NEW YORK (CBSNewYork) — The financial district surrounds Ground Zero, but there are also thousands of people who live there and many residents who were there on 9/11 still live near the World Trade Center.

The Lacoffs of Battery Park City have something from 9/11 that helps them remember the worst day of their lives.

“All I could grab was a pill bottle and I put it in our dog’s pill bottle,” Mary Francis Lacoff told CBS 2’s Derricke Dennis. “I don’t know why I saved it. I just did.”

The tiny pill bottle is filled with dust that came through the window of their 17th floor apartment, which is now just steps away from the shimmering new reflecting pool at the 9/11 memorial.

“I think that first night, you know it just seemed like what was going to happen, what were we going to do,” said
Stephen Lacoff.

The Lacoffs were lucky. They left their apartment that morning to take their daughter to school. Normally, their daughter would take the train at the World Trade Center right about the time the first plane hit, but instead they drove.

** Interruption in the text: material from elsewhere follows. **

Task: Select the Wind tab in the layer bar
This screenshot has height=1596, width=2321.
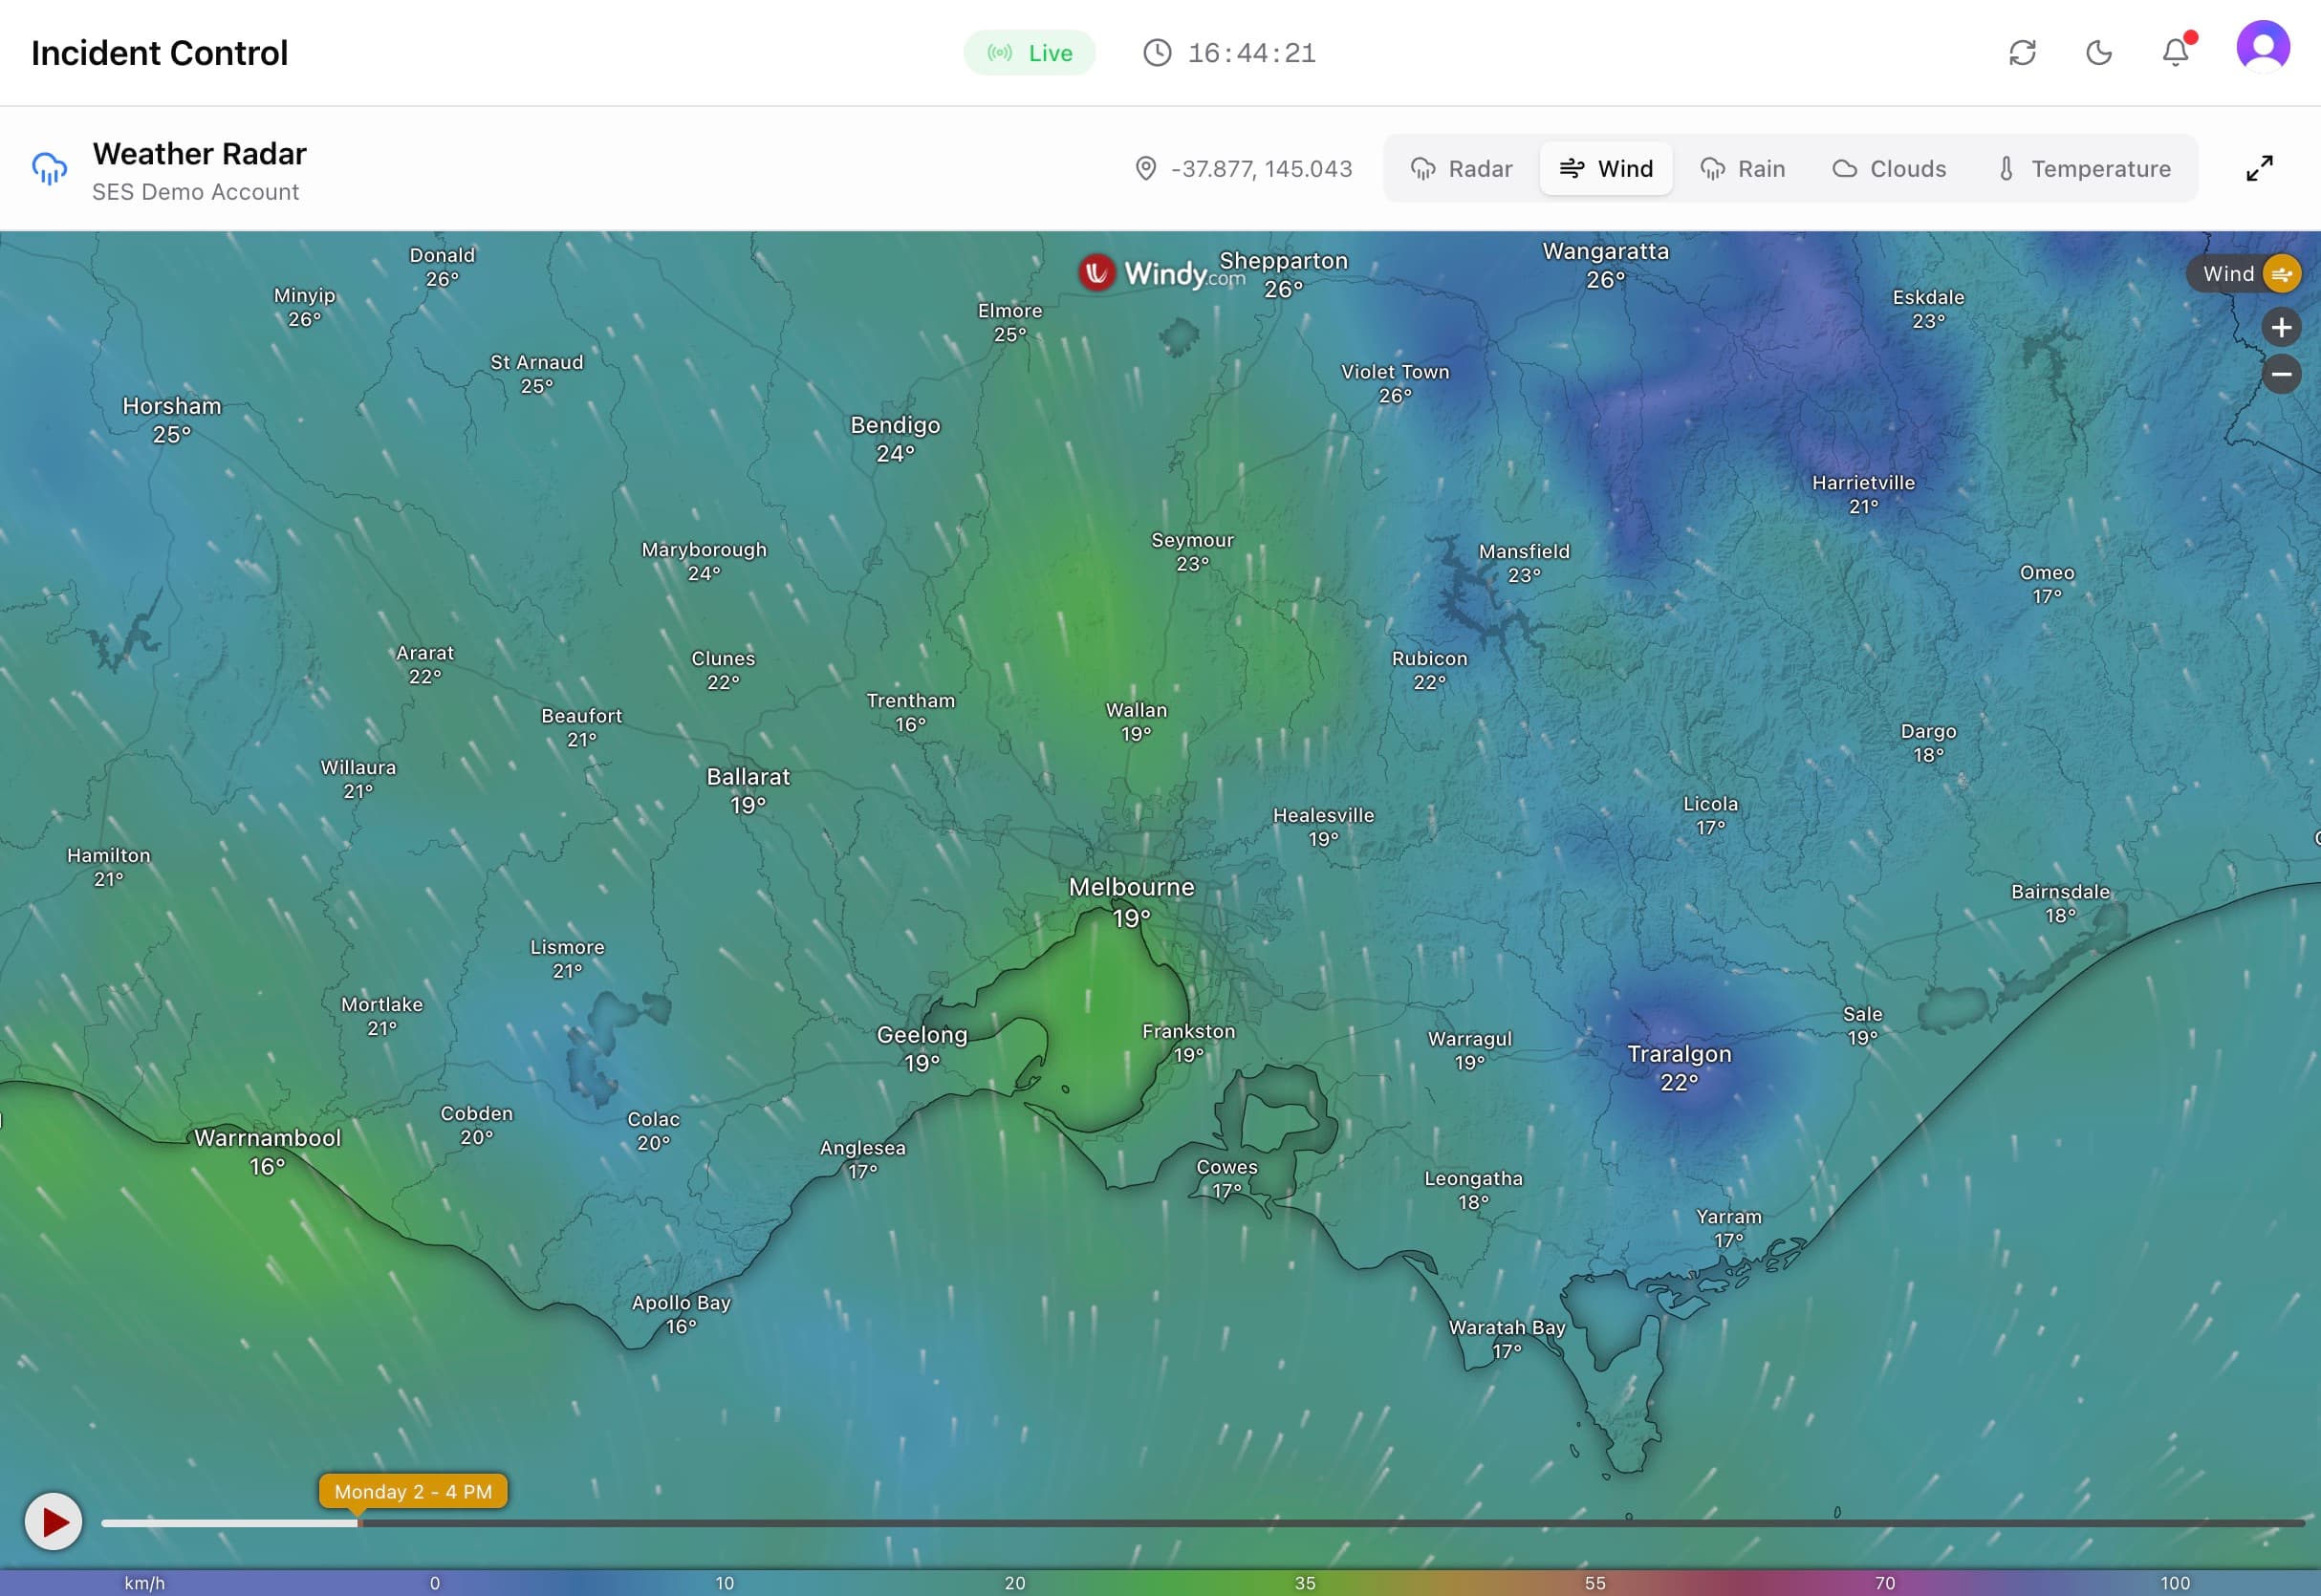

But the family did lose something. Their schnauzer Gabby was home alone for 36 hours during and after the attack. They say she was never the same and died three years later. Veterinarians said it was due to the dust.

“But when you think of all the devastation around, our issues were nothing compared to all the other people who lost their loved ones,” said Mary Francis.

Many of the Lacoffs neighbors moved away after 9/11, but those who stayed said the neighborhood became a unified community after the attacks.

Battery Park City resident Ray Burge worked in the World Trade Center and entered just as the first plane hit. He evacuated and witnessed the horror of the second plane hitting and was evacuated again because of the dust and debris that enveloped lower Manhattan.

LISTEN: 1010 WINS’ Terry Sheridan reports

“The first South Tower came down, we had complete white-out outside of my window, and I got very frightened because we had no TV no radio at that time,” he said. “So I actually put on my running shorts to go jump in the Hudson and a cop told me not to do that.”

At first, he thought his family would be leaving the neighborhood. The smell and conditions made living difficult. He remembers the day he came home to his apartment.

“I remember a reporter saying to me ‘why are you going back ‘and I turned and said ‘this is my house, I’m going home,'” he told 1010 WINS’ Terry Sheridan.

But after a few weeks, Burge says they saw the neighborhood coming together and realized they had to stay.

“We originally thought we would not stay here, but after a couple more weeks it was clear that we weren’t going to leave,” he said. “It was a compelling thing that happened. The city came together and we felt that we just couldn’t leave.”

For Catherine McVeigh-Hughes, her husband and two children, there was never any question of them not returning to their apartment overlooking the World Trade Center site.

“We made it through Sept. 11, we’re a little dinged up but we’re here and we want to be part of the rebuilding process,” she says.

But it was not easy. They were out of their home for three months and had to throw out most of their furniture which was covered in dust.

From their window, they saw much of the recovery, the good and the bad. But for them, it was home.

“It’s been definitely worth it,” she says.

And like the Lacoffs, the Burges and many other lower Manhattan residents, there have been hardships, but no regrets.